Embeddeable video conferencing SaaS

Status: Defunct

CloudMeet is a SaaS video conferencing platform that originated late 2020 as a spin-off from Ritech, where I served as a senior engineer for three years.

The beginning

One client needed video conferencing integrated into their dashboards. Not standalone tools. Not another Zoom clone. Something they could embed into their own products for custom presentation workflows.

I worked with two other senior engineers who were the best at their craft. Our mission was simple: spin up a video conferencing platform as an intrapreneurship inside the company. Serve this client first. Get to market quickly. Make it work. Expand beyond that use case.

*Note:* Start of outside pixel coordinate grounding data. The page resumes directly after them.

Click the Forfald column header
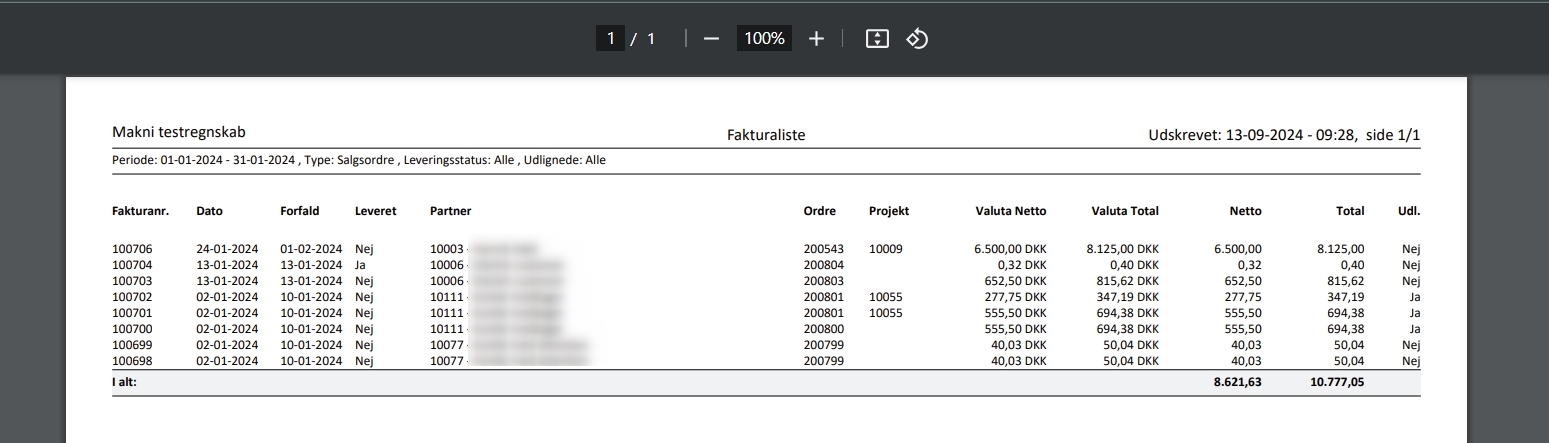This screenshot has width=1549, height=443. point(299,211)
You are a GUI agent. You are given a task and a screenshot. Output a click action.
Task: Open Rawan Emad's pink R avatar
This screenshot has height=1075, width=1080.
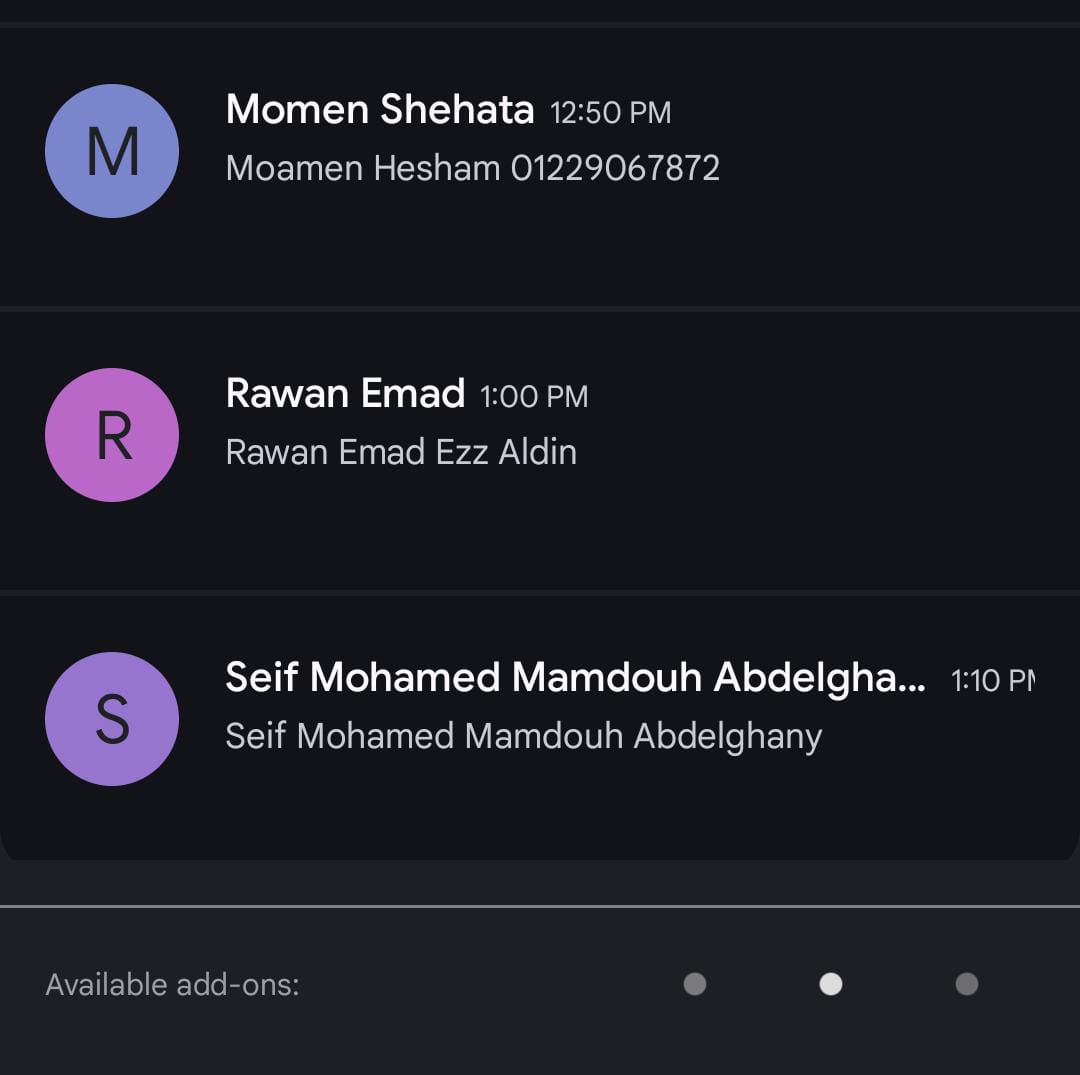[x=112, y=435]
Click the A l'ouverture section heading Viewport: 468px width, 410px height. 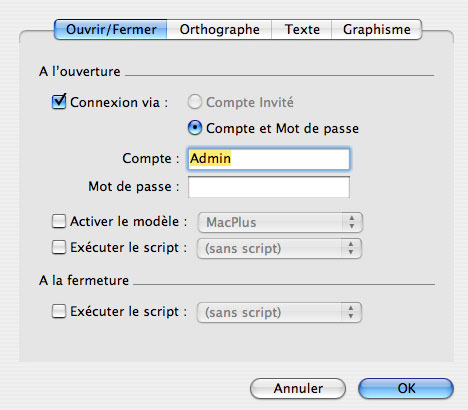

We iterated with the designer. Our job was to craft the front-end and the video service architecture in record time.

The result

CloudMeet started a multi-tenant SaaS with three distinct roles: Host, Moderator, and Attendees. The app was designed to be integrated into client dashboards.

We had to handle three main use cases:

  • Small rooms up to 6 people using P2P
  • Large rooms up to 100 people using MCU
  • Session streaming

Plus session recording. Plus real-time chat between participants, moderators, and hosts.

The challenges

Building three different use cases without drowning in technical debt was the first challenge. P2P for small groups. MCU for large ones. Streaming for sessions. Each needed its own approach but had to share the same codebase.

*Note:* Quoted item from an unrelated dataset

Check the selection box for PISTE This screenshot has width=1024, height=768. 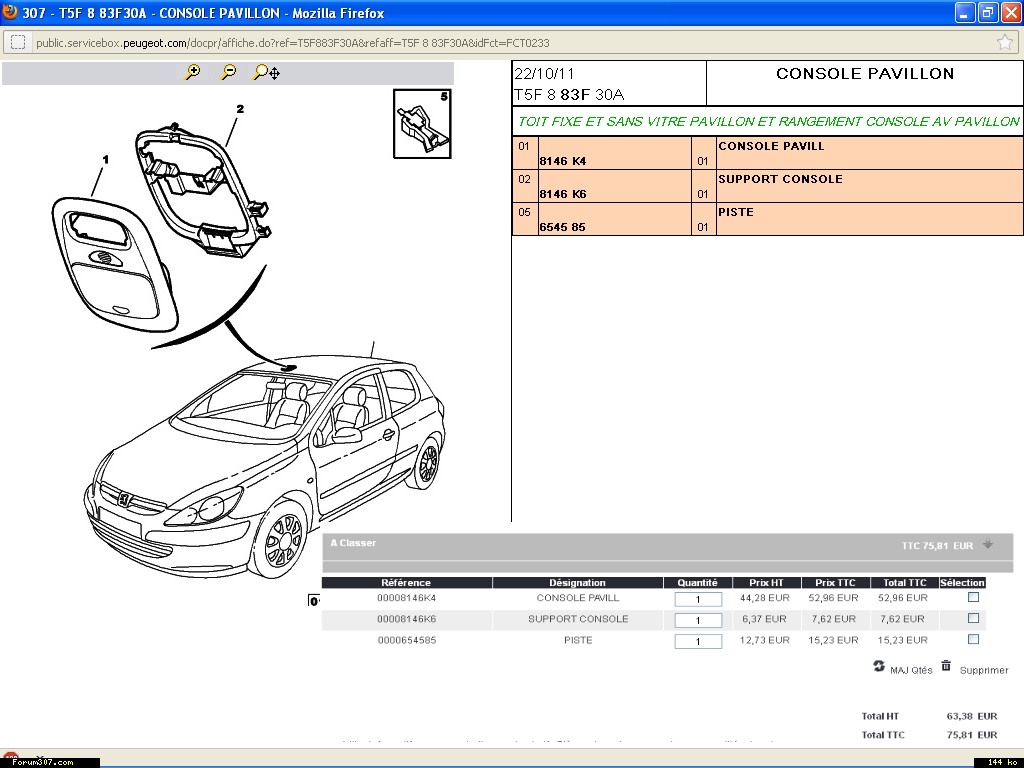click(x=973, y=639)
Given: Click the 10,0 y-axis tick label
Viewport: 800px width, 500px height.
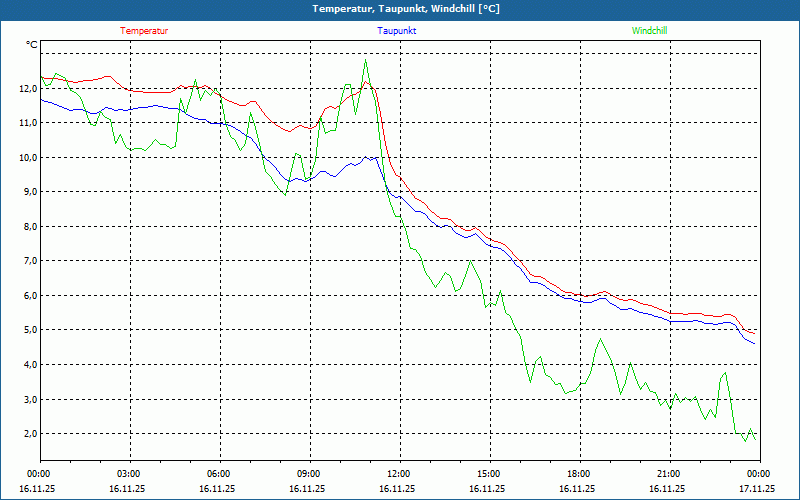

We needed everything to feel real-time. No lag. No delays. Video conferencing lives or dies on latency.

We had to make it easy to build new features into the presentation experience. Extensibility without complexity.

And we had to keep costs low. Server resources aren’t free, especially when you’re mixing and forwarding video streams for 100 concurrent users.

The architecture

We split it into six components. Each developed and tested individually.

  • API - The backend. Built on .NET using Domain-Driven Design.
  • Client - An iframe testing environment where we could prototype integrations.
  • Infrastructure - Terraform modules. Everything deployed on AWS: Cognito, S3, SQS, ECS Fargate, RDS.
  • Web - Two React applications. One for the video experience, one for the dashboard. Built as a Lerna monorepo with Storybook for component development. Redux for state management.
  • Lambdas - Helper async functions that ran in the background.
  • The Video Stack - This is where it got interesting. We used Jitsi. JaaS for the service layer. Jitsi SDK for WebRTC on the client. Jibri for recording and streaming. Custom Jitsi Meet interface for the user experience.

MCU vs SFU

Early on, we had to choose between MCU and SFU architectures.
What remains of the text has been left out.